Schreiber and colleagues propose a novel approach for minimally invasive surgical closure of atrial septal defects in prepubescent patients (ie, a horizontal midaxillary muscle-sparing mini-thoracotomy). The results of their small series are excellent and the method as described is very intriguing.
Interestingly, the Munich group switched to this approach after experiencing relevant problems of asymmetrical breast development after right anterolateral thoracotomy in prepubescent female patients. Frankly, I do not recall a single case of severely deformed breast development in our series of patients undergoing right submammary mini-thoracotomy since 1997. I wonder whether the "standard" incision 3 to 4 cm below the nipple that the authors describe in their previous publication [1], is in fact a bit too "high" and potentially impinging upon the mammary tissue. Instead we prefer to carry the incision strictly along the fifth intercostal space (or even the sixth rib), a very reliable anatomical landmark of the future site of the submammary groove according to Rosengart and Stark [2]. Nonetheless, we must admit that the midaxillary approach really avoids the risk of breast deformity, and by preserving all major thoracic muscles it also substantially minimizes the risk of postoperative discomfort and acquired scoliosis.
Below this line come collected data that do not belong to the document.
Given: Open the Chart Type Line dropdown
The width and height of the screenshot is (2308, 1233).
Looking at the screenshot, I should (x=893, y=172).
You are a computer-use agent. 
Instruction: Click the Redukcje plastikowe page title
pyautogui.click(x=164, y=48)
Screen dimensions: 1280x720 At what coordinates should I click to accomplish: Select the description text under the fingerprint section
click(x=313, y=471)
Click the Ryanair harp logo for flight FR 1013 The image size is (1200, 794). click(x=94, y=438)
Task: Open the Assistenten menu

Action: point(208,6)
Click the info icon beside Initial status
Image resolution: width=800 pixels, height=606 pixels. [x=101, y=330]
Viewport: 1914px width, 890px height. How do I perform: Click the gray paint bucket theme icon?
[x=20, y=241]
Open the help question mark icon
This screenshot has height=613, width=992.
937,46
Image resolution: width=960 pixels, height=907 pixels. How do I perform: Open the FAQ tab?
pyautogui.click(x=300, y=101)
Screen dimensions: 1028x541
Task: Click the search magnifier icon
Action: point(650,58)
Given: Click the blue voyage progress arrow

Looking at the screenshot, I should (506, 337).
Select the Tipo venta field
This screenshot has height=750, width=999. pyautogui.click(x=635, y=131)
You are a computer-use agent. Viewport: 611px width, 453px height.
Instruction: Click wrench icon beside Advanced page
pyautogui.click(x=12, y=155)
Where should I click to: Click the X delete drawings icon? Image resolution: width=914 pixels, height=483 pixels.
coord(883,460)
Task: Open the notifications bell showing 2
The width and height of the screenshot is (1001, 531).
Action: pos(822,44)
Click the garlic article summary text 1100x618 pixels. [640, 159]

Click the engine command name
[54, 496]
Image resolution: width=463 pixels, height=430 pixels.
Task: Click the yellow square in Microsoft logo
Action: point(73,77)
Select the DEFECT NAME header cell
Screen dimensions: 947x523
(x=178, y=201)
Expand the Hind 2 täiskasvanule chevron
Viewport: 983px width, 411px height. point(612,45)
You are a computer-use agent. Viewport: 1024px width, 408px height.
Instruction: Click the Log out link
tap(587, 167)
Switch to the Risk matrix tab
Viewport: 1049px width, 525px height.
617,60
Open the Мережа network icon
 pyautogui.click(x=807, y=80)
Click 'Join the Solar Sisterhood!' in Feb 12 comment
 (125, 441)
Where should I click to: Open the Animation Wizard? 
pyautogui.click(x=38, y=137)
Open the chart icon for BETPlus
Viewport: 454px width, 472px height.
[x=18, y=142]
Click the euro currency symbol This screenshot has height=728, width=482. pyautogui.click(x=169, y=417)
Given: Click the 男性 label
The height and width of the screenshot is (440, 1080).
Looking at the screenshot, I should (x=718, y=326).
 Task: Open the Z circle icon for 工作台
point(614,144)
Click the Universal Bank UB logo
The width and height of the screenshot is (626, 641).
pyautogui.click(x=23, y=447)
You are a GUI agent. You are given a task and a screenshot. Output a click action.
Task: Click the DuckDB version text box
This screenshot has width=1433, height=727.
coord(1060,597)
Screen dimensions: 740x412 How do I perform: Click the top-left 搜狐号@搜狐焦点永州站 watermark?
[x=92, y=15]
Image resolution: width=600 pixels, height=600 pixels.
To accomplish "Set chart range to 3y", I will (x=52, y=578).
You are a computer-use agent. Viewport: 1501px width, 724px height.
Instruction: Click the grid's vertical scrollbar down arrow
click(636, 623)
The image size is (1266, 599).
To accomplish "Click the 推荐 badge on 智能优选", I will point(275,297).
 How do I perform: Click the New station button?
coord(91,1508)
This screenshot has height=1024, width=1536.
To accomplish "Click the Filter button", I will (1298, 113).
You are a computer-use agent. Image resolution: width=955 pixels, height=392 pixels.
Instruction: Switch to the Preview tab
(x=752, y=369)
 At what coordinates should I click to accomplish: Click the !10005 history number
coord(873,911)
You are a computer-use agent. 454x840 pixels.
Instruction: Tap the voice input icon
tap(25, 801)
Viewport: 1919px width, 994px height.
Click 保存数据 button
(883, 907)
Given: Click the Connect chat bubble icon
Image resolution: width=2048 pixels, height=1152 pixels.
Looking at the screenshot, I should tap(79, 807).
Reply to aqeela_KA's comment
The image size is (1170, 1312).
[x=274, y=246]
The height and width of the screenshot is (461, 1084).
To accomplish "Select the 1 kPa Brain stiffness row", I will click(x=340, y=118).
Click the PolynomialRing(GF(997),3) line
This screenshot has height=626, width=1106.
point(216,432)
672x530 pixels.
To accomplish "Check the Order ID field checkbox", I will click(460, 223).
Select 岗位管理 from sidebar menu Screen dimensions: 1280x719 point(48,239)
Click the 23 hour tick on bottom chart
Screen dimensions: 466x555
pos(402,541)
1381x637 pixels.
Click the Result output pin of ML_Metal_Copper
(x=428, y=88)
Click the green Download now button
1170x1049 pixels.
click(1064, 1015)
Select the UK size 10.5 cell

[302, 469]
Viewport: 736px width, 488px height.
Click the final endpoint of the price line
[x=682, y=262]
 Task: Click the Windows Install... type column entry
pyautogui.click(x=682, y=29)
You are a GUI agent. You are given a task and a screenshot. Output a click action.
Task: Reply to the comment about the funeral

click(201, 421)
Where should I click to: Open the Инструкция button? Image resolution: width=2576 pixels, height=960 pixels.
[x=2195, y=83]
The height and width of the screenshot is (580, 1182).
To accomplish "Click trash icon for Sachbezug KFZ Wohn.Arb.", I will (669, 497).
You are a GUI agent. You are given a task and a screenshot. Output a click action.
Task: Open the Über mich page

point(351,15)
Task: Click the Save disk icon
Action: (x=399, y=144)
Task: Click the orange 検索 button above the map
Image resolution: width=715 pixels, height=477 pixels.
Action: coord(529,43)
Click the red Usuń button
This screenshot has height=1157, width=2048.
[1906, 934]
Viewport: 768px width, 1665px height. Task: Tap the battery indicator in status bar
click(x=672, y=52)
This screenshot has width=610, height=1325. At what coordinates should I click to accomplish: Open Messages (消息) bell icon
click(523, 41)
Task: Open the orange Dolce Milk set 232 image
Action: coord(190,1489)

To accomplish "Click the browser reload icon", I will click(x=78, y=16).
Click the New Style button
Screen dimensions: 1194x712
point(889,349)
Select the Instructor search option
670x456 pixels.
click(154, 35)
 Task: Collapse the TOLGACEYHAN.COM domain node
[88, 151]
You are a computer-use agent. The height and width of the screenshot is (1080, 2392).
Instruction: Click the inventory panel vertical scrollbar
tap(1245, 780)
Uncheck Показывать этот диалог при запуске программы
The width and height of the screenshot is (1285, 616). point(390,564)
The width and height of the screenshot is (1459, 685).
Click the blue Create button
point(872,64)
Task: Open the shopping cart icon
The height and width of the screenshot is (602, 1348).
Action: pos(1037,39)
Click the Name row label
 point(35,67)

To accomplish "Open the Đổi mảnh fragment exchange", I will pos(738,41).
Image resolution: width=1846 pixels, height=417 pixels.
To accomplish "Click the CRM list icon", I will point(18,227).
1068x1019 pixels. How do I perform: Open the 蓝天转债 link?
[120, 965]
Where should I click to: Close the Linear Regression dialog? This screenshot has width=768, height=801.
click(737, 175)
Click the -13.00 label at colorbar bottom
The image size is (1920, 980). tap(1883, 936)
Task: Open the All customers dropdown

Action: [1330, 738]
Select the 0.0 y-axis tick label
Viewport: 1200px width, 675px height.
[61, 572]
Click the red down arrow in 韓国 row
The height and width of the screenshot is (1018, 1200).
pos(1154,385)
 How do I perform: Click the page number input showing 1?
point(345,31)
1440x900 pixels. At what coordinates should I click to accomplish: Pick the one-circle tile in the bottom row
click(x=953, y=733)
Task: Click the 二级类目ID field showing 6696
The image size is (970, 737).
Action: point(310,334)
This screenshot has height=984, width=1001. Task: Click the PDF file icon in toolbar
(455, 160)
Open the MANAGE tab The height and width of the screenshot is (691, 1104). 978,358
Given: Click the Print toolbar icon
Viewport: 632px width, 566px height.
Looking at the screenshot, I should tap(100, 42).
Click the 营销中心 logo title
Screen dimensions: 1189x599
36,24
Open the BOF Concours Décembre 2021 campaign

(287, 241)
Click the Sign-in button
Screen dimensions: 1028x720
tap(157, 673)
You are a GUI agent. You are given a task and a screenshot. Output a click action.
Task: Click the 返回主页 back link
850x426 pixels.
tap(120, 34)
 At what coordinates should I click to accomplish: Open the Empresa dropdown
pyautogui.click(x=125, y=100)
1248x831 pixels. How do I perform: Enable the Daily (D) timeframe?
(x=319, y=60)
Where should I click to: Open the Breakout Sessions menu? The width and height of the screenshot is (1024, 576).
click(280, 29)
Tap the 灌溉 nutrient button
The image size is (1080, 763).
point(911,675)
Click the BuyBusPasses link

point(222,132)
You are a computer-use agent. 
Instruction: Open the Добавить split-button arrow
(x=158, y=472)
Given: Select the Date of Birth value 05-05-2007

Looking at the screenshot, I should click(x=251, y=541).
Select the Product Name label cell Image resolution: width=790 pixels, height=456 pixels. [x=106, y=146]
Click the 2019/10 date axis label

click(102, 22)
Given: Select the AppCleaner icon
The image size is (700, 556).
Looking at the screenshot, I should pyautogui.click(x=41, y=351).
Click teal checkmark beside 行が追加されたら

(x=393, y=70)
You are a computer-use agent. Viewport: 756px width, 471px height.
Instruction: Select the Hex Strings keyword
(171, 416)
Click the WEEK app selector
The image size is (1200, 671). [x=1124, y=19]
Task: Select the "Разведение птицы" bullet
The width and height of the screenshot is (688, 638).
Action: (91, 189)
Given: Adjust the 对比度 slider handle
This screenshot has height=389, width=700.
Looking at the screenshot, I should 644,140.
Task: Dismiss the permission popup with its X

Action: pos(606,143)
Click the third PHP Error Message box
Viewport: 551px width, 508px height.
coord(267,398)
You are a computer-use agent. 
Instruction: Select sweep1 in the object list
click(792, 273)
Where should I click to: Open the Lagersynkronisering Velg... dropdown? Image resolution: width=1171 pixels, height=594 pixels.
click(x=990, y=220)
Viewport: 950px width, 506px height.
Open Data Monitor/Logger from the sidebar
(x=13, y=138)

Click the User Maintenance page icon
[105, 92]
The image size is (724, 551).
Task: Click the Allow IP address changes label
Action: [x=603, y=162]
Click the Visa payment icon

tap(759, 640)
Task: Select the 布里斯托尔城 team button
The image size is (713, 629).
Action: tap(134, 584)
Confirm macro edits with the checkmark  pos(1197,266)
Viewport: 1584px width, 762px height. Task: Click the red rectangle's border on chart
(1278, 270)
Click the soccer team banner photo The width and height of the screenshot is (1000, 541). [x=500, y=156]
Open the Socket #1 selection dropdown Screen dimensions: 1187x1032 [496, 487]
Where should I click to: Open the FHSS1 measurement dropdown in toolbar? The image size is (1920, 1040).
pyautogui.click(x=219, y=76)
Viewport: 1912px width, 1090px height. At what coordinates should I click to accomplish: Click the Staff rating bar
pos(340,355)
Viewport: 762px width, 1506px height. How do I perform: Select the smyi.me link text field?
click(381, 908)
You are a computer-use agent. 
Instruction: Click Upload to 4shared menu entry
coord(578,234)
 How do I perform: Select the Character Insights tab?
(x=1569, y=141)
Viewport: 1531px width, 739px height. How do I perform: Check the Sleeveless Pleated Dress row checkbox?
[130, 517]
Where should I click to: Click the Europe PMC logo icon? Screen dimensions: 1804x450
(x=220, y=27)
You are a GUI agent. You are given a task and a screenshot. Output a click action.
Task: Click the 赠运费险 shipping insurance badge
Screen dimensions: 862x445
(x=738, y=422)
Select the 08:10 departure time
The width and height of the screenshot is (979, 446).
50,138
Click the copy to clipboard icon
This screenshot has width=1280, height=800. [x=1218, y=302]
I am impressed by the ability of the authors to avoid femoral cannulations in all the patients. I suppose that the typical patients size targeted for the procedure (4 years of age; minimum weight, 15 kg) lends itself to an "easy" direct aortic and bicaval cannulation even through such a limited and "distant" approach. Yet, in the general experience, the aortic cannulation is the trickiest phase of these mini-invasive open-heart procedures and one would guess that it gets harder the farther away from the midline sternotomy it is performed.
Another debatable technical issue is the routine use of induced ventricular fibrillation during the intracardiac stage of even a simple procedure (eg, atrial septal defect closure). I agree that avoiding the placement of an aortic cross clamp may greatly simplify the procedure. However, even keeping the head of the patient down, the potentially patent aortic outflow may involve a somewhat increased risk of air embolism.
In conclusion, I commend the authors for their persistent search of a more effective and cosmetic mini-invasive technique for atrial septal defect closure. This is probably one of the finest mini-invasive techniques currently available, as long as it is carried out by experienced hands.